21st Century Welfare – DWP

Via 21st Century Welfare, the Coalition seeks views on proposals for welfare reform. Since I gave time to work for the Centre for Social Justice, these reforms are close to my heart: we must take people out of the present intergenerational cycles of broad spectrum poverty.

Iain Duncan Smith’s statement in the main paper is encouraging, particularly the central section:

Too often governments have tried to tackle poverty but ended up managing its symptoms. The changes outlined here are based on a recognition that poverty cannot be tackled through treating the symptoms alone.

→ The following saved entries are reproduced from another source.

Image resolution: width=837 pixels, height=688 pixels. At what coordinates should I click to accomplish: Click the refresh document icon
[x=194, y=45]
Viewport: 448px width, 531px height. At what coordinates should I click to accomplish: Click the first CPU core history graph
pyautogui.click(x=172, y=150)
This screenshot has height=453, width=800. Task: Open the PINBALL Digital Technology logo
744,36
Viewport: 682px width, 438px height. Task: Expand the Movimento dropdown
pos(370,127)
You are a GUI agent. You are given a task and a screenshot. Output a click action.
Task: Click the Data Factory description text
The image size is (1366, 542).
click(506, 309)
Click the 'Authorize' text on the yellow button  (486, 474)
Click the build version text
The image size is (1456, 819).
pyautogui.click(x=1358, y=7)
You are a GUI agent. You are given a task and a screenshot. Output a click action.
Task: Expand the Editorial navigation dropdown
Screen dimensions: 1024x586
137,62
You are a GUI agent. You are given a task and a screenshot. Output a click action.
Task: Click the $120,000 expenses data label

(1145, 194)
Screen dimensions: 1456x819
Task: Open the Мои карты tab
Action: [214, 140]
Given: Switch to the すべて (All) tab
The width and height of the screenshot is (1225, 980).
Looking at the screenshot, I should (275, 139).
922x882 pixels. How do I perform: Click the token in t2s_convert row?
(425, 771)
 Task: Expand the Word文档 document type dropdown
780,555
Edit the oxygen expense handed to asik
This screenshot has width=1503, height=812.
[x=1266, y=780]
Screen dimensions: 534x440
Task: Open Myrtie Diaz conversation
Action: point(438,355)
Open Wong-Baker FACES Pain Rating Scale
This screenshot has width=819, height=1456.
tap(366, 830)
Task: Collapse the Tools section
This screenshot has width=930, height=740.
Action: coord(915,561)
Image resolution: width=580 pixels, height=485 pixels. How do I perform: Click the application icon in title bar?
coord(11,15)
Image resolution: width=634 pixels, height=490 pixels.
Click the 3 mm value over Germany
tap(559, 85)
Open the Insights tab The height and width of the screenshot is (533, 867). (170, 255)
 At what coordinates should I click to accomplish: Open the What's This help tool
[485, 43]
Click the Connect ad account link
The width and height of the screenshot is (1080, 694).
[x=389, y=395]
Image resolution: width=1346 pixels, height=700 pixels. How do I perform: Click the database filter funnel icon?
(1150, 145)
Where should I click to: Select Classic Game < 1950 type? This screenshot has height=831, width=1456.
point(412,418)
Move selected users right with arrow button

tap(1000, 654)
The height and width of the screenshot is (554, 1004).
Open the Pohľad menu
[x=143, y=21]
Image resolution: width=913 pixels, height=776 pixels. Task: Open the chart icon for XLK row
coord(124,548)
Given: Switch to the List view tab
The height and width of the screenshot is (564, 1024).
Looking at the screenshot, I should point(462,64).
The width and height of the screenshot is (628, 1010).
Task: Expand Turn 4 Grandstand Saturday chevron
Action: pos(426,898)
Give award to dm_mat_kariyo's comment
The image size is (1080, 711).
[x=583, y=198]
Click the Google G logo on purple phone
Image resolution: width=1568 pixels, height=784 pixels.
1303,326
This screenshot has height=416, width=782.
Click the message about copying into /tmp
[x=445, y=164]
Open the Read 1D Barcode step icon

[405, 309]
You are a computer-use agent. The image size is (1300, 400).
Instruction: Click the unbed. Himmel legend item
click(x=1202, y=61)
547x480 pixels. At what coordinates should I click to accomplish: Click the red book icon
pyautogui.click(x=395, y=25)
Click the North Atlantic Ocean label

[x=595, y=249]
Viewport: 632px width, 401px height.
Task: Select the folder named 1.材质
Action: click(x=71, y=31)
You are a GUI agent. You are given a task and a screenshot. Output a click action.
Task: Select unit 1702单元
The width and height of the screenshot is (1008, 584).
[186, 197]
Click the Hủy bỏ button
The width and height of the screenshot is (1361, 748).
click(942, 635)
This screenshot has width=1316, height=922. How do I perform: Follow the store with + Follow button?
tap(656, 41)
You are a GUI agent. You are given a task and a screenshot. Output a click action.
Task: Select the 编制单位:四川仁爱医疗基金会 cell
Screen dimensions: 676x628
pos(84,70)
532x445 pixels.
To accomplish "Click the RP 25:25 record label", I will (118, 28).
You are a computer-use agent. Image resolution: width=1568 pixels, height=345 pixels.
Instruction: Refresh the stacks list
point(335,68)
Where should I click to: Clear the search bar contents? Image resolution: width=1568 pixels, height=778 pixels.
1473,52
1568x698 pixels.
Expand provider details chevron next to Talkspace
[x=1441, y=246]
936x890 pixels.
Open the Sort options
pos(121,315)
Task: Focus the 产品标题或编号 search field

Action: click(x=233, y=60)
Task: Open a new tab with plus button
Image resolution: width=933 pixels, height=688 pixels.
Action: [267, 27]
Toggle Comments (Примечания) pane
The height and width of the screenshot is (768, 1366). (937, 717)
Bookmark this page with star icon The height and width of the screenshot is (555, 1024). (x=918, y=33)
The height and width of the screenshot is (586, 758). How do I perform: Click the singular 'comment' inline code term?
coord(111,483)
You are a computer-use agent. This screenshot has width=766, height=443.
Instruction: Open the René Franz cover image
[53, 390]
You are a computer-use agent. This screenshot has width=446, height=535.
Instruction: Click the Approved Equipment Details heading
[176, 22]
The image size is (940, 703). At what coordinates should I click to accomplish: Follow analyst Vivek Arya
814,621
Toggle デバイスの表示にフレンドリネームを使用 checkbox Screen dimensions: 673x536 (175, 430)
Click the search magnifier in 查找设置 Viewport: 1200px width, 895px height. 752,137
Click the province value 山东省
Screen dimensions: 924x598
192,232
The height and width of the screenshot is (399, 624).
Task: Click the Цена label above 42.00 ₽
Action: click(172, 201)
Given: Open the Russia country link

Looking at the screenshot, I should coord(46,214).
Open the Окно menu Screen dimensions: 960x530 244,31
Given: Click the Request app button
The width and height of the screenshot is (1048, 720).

The benefits system has shaped the decisions of the poorest in a way that has trapped generation after generation in a spiral of dependency and poverty. This has cost the country billions of pounds every year in cash payments and billions more in meeting the social costs of this failure.

The only way to make a sustainable difference is by tackling the root causes of poverty: family breakdown; educational failure; drug and alcohol addiction; severe personal indebtedness; and economic dependency.

Through the Centre for Social Justice, Iain Duncan Smith has set the trajectory of this government’s poverty-fighting programme, a programme which aims to build a healthy society.

The paper sets out “a fair system that protects those in greatest need”, with proposals which:

establish a fairer relationship between the people who receive benefits and the people who pay for them and, as crucially, between the people on out-of-work benefits and the people who work in low-paid jobs;

target support more efficiently, supporting and protecting those in vulnerable circumstances;

help to divert people away from the pathways that lead to poverty and give people living in poverty a route out; and

support our wider goal of strengthening families, supporting carers and enabling disabled people to have an equal role in society.

The other aims of reform are affordability, rewarding work and personal responsibility, reduced worklessness, simplification and a reduction in delays, error and fraud. The paper sets out several ways in which these aims could be realised before inviting comment.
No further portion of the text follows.